◆ **ZITIERTER TEXT**
..............................

Erinnern und Gedenken

Nachruf auf Hans-Gerd Brunnert

Von Gastbeitrag
Porträt von Hans-Gerd Brunnert vor einem Bücherregal
privat
Hans-Gerd Brunnert (Foto: privat)

Ein Pionier der Aidsberatung und Angehörigenhilfe: Nach sechs Jahren des Kampfs gegen seine Krebserkrankung starb Hans-Gerd Brunnert am 28. September in Stuttgart. Er wurde 72 Jahre alt. Ein Nachruf von Wolfgang Vorhagen.

..............................

◆ **ZEILEN**
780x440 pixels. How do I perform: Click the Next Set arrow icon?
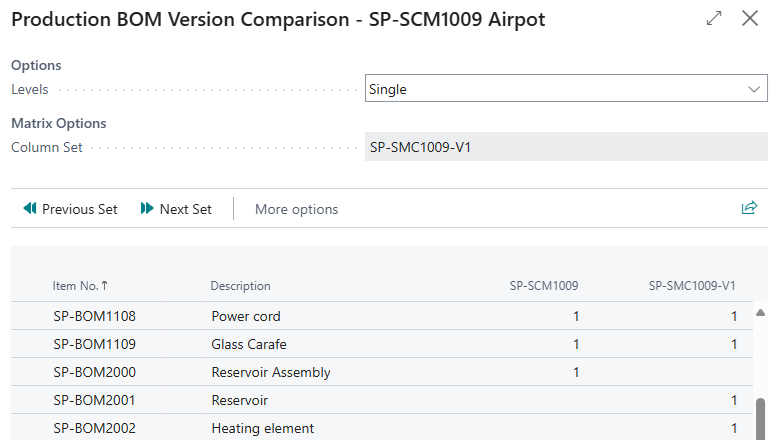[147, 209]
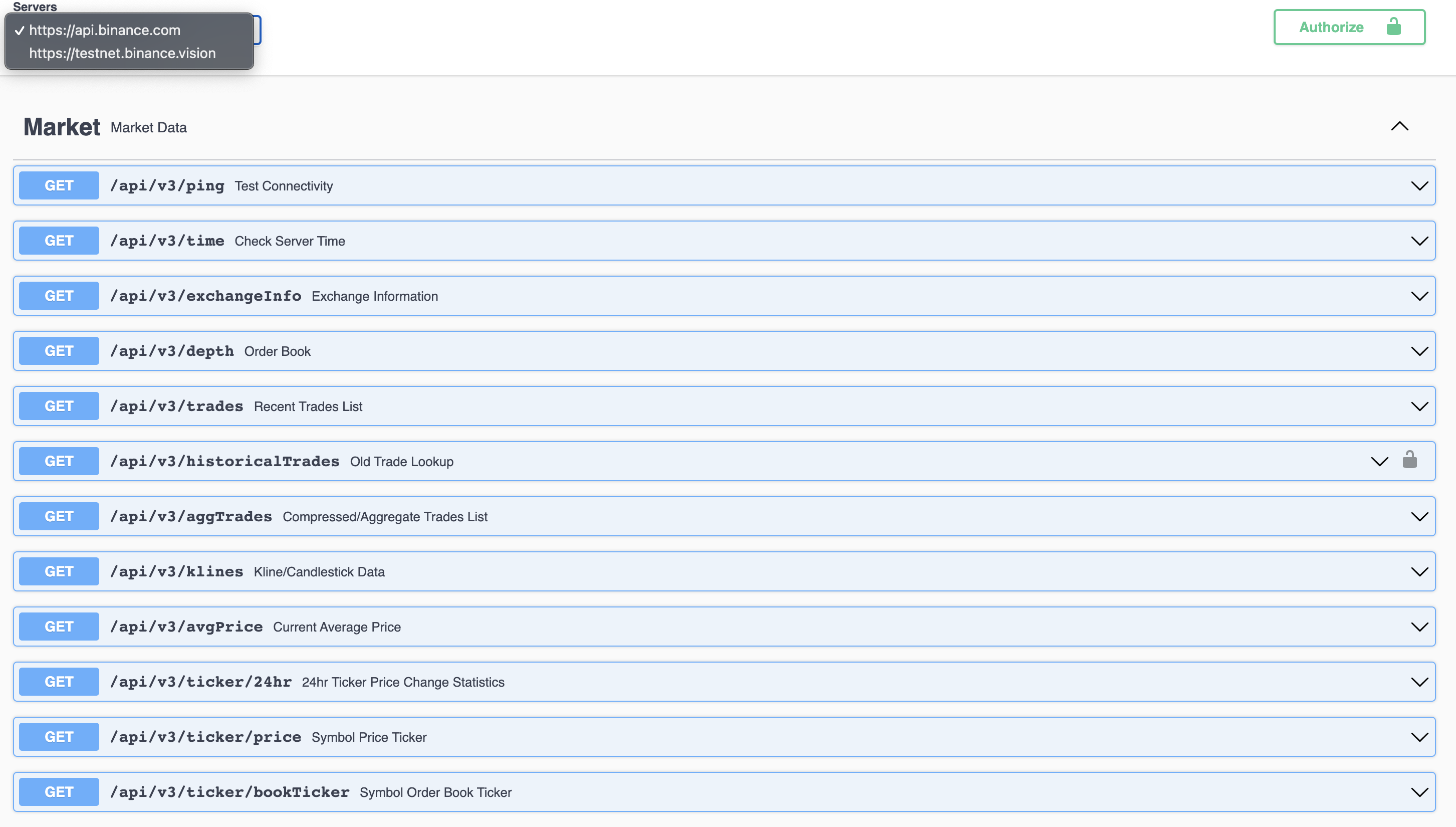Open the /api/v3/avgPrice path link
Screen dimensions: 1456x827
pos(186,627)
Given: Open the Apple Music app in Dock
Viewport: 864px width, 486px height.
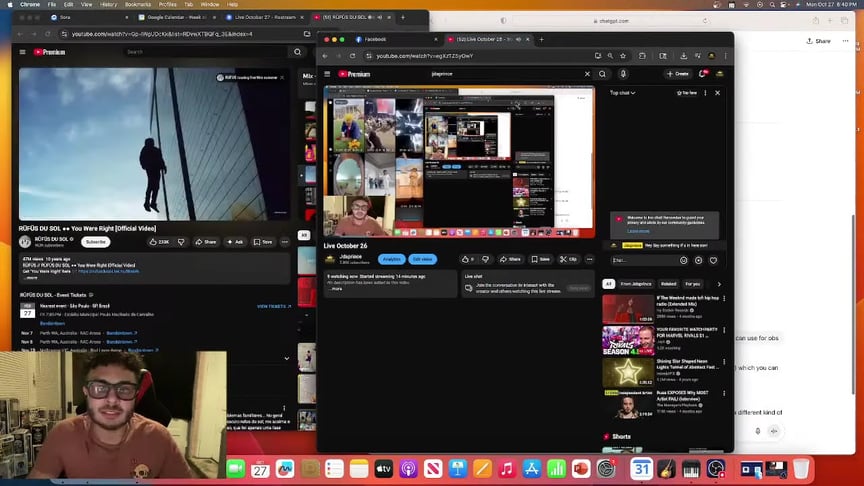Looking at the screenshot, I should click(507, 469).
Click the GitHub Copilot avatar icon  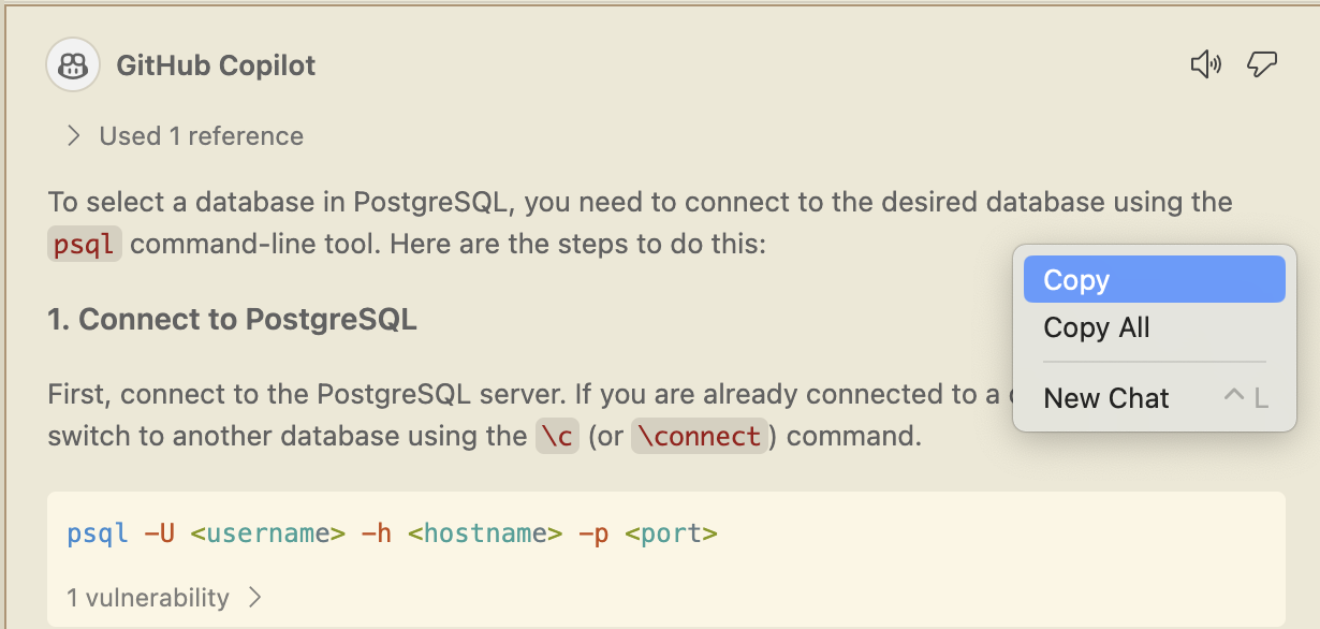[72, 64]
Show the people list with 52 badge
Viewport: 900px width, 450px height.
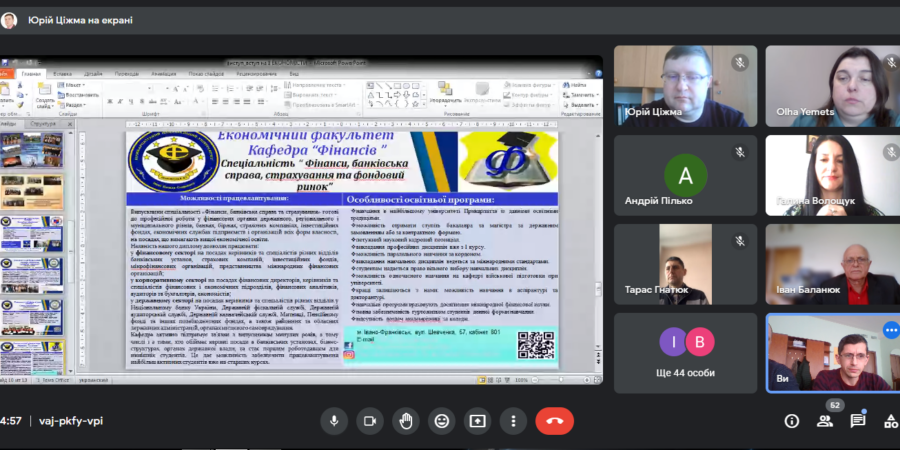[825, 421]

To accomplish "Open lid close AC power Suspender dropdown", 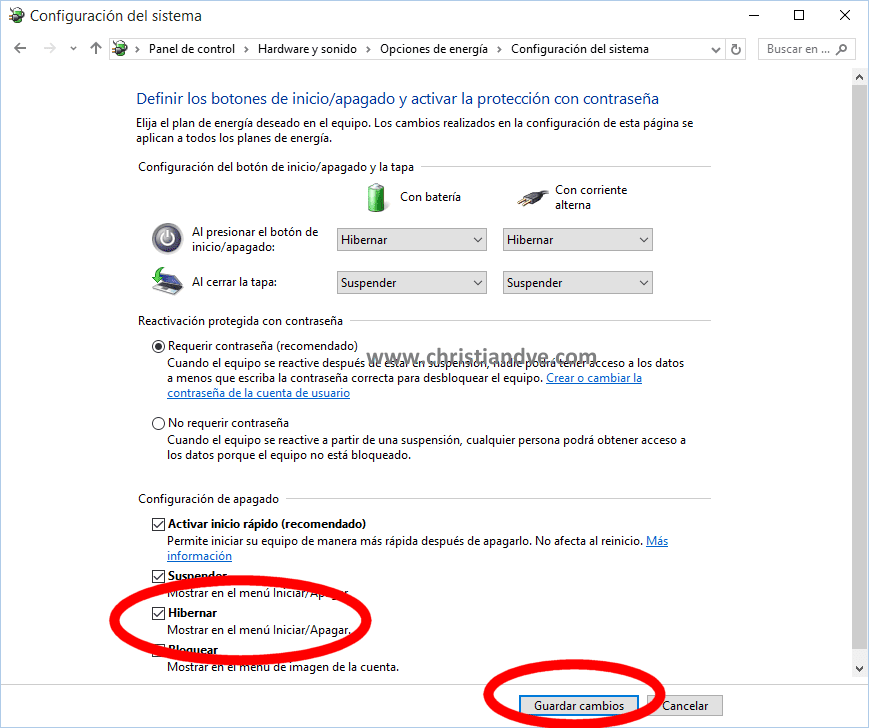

..............................

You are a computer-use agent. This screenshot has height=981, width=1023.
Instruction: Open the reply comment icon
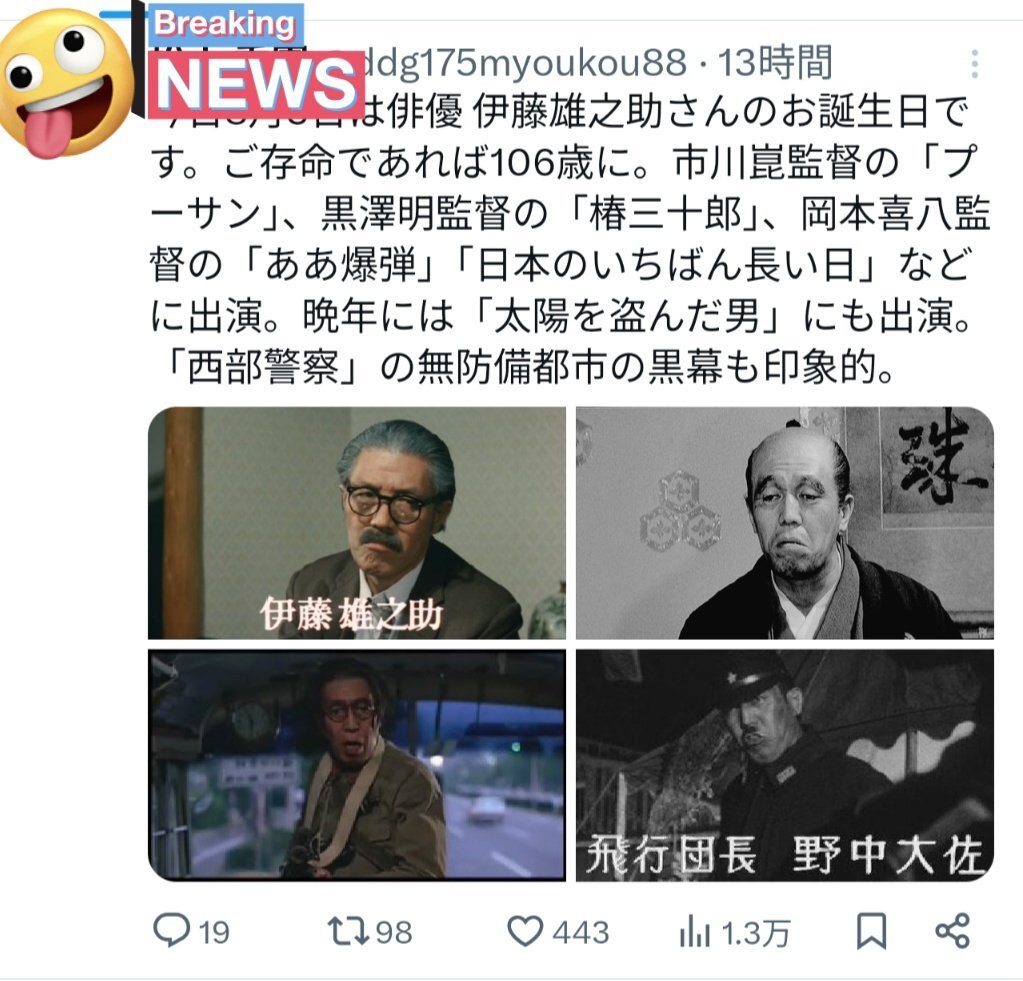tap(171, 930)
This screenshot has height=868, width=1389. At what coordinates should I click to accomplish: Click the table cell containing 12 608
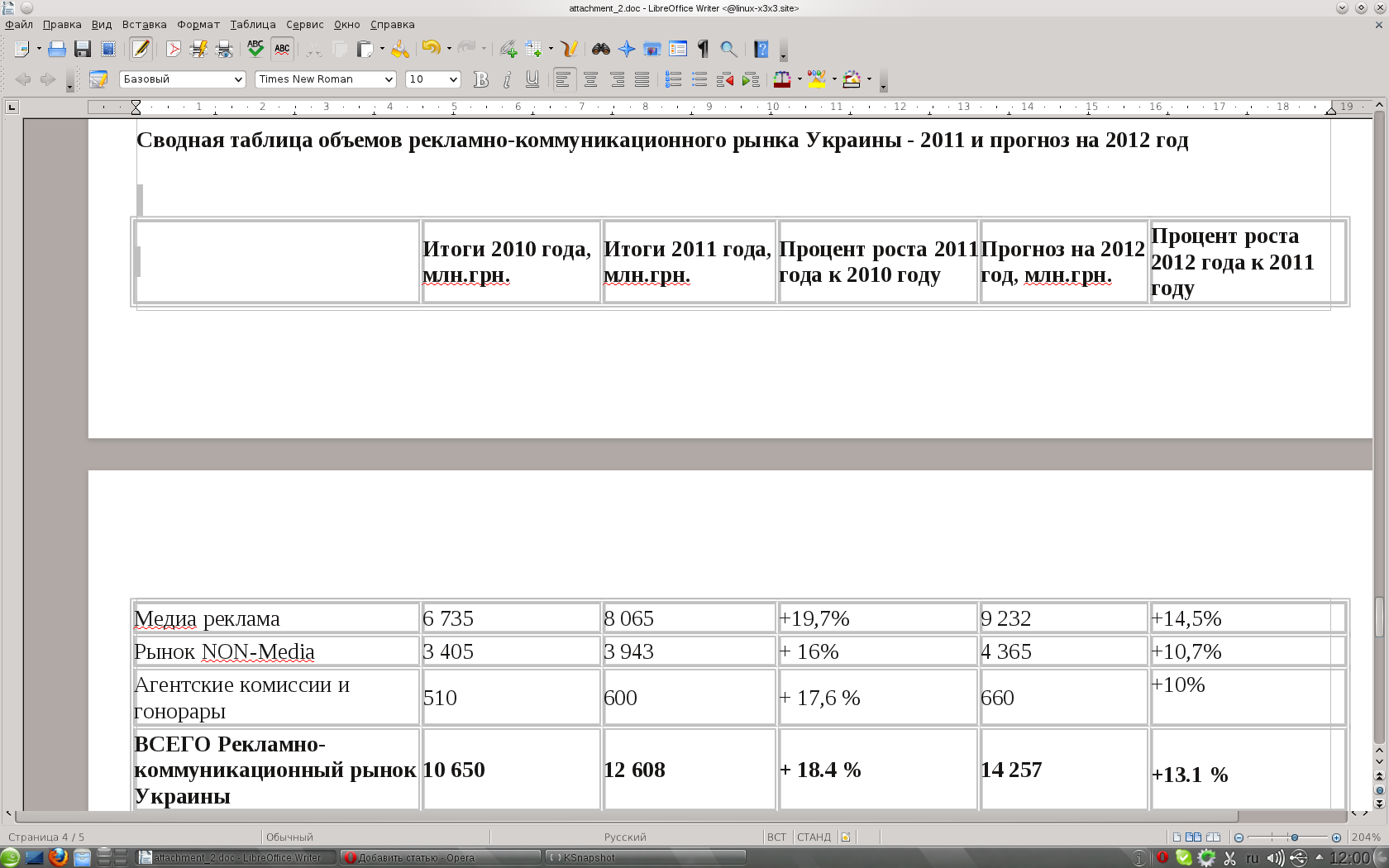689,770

..............................

◆ **AUFGABE**
Schreiben Sie den Nachruf auf Hans-Gerd Brunnert weiter, beginnend nach seinem letzten Satz.

◆ **ANTWORT**
Mitbegründer der Angehörigentreffen im Waldschlösschen

Ich erinnere mich noch an unsere erste Begegnung bei der Vorbereitung des ersten Angehörigentreffen, dessen Konzept von Ulrike Sonnenberg-Schwan, Gerd und mir im Dezember 1988 in München entwickelt wurde, in der Wohnung von Julia Tröger und dem nun schon lange verstorbenen Aidsaktivisten und Filmemacher Konrad Lutz („Coming out“). Zur Tür herein kam ein adrett gekleideter Mann mit Krawatte, den ich mir zuerst nicht so recht als Teamer im damals eher alternativ aufgestellten „Freien Tagungshaus Waldschlösschen“ vorstellen konnte. Aber die Irritation wich in kurzer Zeit der gegenseitigen Sympathie und wertschätzenden Zusammenarbeit.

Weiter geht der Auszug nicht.